Alur Mediasi

Dalam proses penyelesaian perkara perdata, Majelis Hakim wajib memediasikan para pihak sebagai pelaksanaan ketentuan dari Pasal 130 HIR/154 RBg sebelum melanjutkan pemeriksaan perkara. Mahkamah Agung pun telah mengakomodir ruang perdamaian tersebut dengan PERMA No. 1 Tahun 2016 tentang Prosedur Mediasi di Pengadilan dan saat ini untuk memaksimalkan penggunaan teknologi untuk memudahkan proses peradilan Mahkamah Agung juga telah menetapkan PERMA No. 3 Tahun 2022 tentang Mediasi di Pengadilan Secara Elektronik. Dalam hal pelaksanaan mediasi elektronik, haruslah disetujui oleh para pihak dan/atau kuasanya, bila salah satu pihak tidak menyetujui pelaksanaan mediasi elektronik, maka mediasi dilaksanakan secara manual.
Adapun jenis perkara yang wajib menempuh proses mediasi adalah semua sengketa perdata yang diajukan ke pengadilan termasuk perkara perlawanan (verzet) atas putusan verstek dan perlawanan pihak berperkara (partij verzet) maupun pihak ketiga (derden verzet) terhadap pelaksanaan putusan yang telah berkekuatan hukum tetap. Sengketa yang dikecualikan dari kewajiban penyelesaian melalui mediasi meliputi:
- Sengketa yang pemeriksaannya di persidangan ditentukan tenggang waktu penyelesaiannya meliputi:
- Sengketa yang diselesaikan melalui prosedur Pengadilan Niaga;
- Sengketa yang diselesaikan melalui prosedur Pengadilan Hubungan Industrial;
- Keberatan atas putusan Komisi Pengawas Persaingan Usaha;
- Keberatan atas putusan Badan Penyelesaian Sengketa Konsumen;
- Permohonan pembatalan putusan arbitrase;
- Keberatan atas putusan Komisi Informasi;
- Penyelesaian perselisihan partai politik;
- Sengketa yang diselesaikan melalui tata cara gugatan sederhana; dan
- Sengketa lain yang pemeriksaannya di persidangan ditentukan tenggang waktu penyelesaiannya dalam ketentuan peraturan perundang-undangan;
- Sengketa yang pemeriksaannya dilakukan tanpa hadirnya Penggugat atau Tergugat yang telah dipanggil secara patut;
- Gugatan balik (rekonvensi) dan masuknya pihak ketiga dalam suatu perkara (intervensi);
- Sengketa mengenai pencegahan, penolakan, pembatalan dan pengesahan perkawinan;
- Sengketa yang diajukan ke pengadilan setelah diupyakan penyelesaian di luar pengadilan melalui mediasi dengan bantuan Mediator bersertifikat yang terdaftar di pengadilan setempat tetapi dinyatakan tidak berhasil berdasarkan pernyataan yang ditandatangani oleh para pihak dan Mediator bersertifkat.
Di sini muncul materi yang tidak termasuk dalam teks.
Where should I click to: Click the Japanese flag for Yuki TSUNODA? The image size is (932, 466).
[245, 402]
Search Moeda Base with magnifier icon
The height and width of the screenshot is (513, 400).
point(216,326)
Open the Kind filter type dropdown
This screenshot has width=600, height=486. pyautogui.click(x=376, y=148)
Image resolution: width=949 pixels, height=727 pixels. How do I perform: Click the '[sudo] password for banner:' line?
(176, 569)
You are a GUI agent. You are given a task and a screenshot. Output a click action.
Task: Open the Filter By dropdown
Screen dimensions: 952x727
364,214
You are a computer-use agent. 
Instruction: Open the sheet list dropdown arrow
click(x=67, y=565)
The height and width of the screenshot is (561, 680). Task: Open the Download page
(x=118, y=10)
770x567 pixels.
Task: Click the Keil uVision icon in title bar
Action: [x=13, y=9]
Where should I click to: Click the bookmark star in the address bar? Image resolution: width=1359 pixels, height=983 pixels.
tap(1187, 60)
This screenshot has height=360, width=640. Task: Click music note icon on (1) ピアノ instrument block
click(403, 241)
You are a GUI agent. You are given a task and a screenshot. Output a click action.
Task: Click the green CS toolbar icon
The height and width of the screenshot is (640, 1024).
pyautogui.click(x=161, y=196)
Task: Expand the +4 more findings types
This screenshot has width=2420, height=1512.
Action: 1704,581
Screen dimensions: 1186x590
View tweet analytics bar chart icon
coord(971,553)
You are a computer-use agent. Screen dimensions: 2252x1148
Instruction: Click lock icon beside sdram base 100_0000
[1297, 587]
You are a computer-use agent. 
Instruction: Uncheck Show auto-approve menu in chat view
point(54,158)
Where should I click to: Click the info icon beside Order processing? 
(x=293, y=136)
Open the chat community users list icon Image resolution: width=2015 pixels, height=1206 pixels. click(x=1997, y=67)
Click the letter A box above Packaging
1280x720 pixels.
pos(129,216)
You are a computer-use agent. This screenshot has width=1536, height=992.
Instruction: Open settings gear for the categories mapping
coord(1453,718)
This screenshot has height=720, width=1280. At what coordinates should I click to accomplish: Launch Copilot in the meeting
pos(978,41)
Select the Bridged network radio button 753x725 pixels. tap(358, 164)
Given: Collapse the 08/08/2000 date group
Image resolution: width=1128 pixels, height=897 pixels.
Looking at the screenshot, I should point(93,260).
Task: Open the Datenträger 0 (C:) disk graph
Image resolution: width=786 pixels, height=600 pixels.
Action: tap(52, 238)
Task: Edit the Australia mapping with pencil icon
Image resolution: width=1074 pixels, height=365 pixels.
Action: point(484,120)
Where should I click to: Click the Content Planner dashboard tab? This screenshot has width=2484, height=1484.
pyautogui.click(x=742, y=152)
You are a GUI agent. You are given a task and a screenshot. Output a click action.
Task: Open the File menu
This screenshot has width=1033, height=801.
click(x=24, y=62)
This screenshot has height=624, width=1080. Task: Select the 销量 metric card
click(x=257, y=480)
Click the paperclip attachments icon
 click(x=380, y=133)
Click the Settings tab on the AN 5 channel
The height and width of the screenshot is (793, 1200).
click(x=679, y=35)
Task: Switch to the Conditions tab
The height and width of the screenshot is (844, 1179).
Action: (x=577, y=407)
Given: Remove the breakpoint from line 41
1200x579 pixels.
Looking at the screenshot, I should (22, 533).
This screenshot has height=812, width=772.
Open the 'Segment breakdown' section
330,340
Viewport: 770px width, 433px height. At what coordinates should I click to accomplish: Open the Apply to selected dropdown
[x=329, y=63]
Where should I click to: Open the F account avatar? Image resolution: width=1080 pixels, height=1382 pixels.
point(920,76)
Pada dasarnya perdamaian yang diakomodir oleh Pengadilan, yaitu:
-
- Perdamaian melalui mediasi yang diperintahkan oleh Majelis Hakim Pemeriksa Perkara dan wajib dilakukan oleh para pihak sebelum Majelis Hakim memeriksa perkara, selain perkara yang dikecualikan untuk dilakukan mediasi. Jangka waktu mediasi tersebut adalah 30 (tiga puluh) hari kerja dengan perpanjangan 30 (tiga puluh) hari kerja. Para pihak dapat memilih mediator hakim ataupun mediator non hakim yang terdaftar pada pengadilan. Pada saat Majelis Hakim telah memerintahkan untuk dilakukan mediasi, maka proses persidangan ditunda hingga Majelis Hakim menerima laporan hasil mediasi dari Mediator.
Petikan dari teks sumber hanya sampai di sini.